Original rape oil was only for use in lamps, it was not food.

And the main reason it is talked about as 'poison' is because big ag companies have made it a mission to really alter the rape blends for optimum growth etc..

In Canada there have been huge stinks because big ag's blowing pollen and spilled seed etc.. have contaminated the few remaining rape farms products.
There is no such thing as organic canola.

It has all been modified to be drought resistant and bug resistant and herbicide resistant etc...

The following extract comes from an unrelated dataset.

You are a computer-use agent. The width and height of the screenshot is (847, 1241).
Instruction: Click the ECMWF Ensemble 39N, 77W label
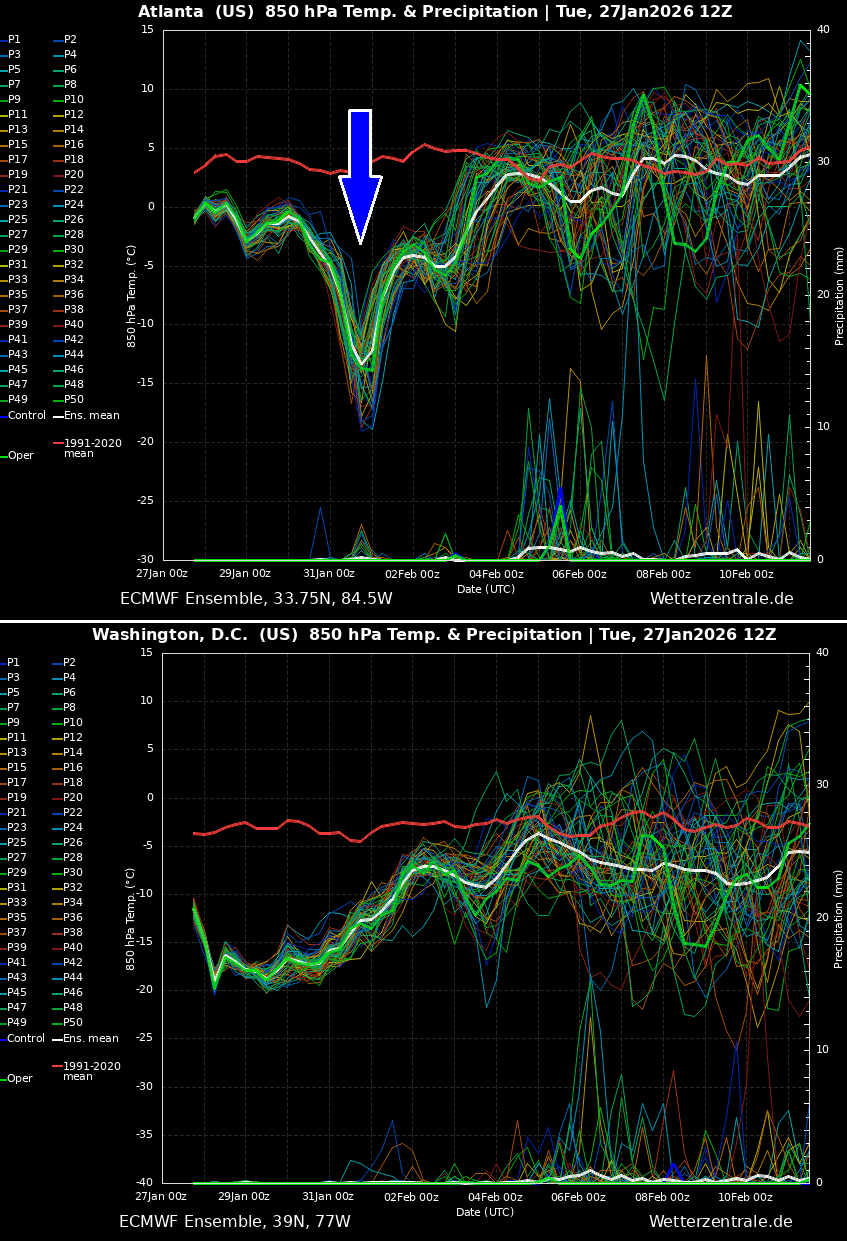coord(235,1221)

But then again.. what in this brave new world isn't tainted in some way?


----------



## bee (May 12, 2002)

Interesting thread...

So, what oils are best?
Is corn oil GM?
Soybeans are estrogen rich as well as GM..right?
If true about the GM nature of canola, that is "out"...so what is left?

Olive oil or animalfats...coconut oil? Peanut,tree nut oils,palm nut...?

Low fat diet is good for you but we need some fats in our diets for proper nutrition.


----------



## Bearfootfarm (Jul 13, 2006)

> Well.. first off.. there is *no such thing as a 'canola plant*".
> Canola stands for 'Canadian Oil, Low Acid".
> 
> The oil from a straight up rape plant (which is a brassica similar to well..other brassicas) is too bitter and vile for human or animal consumption. So to make it palatable they *mixed it with another plant *and *genetically modified *it to alter it's color, taste and viscosity.


So there *is *a hybrid plant called "canola", and it *wasn't* "genetically modified" in a lab.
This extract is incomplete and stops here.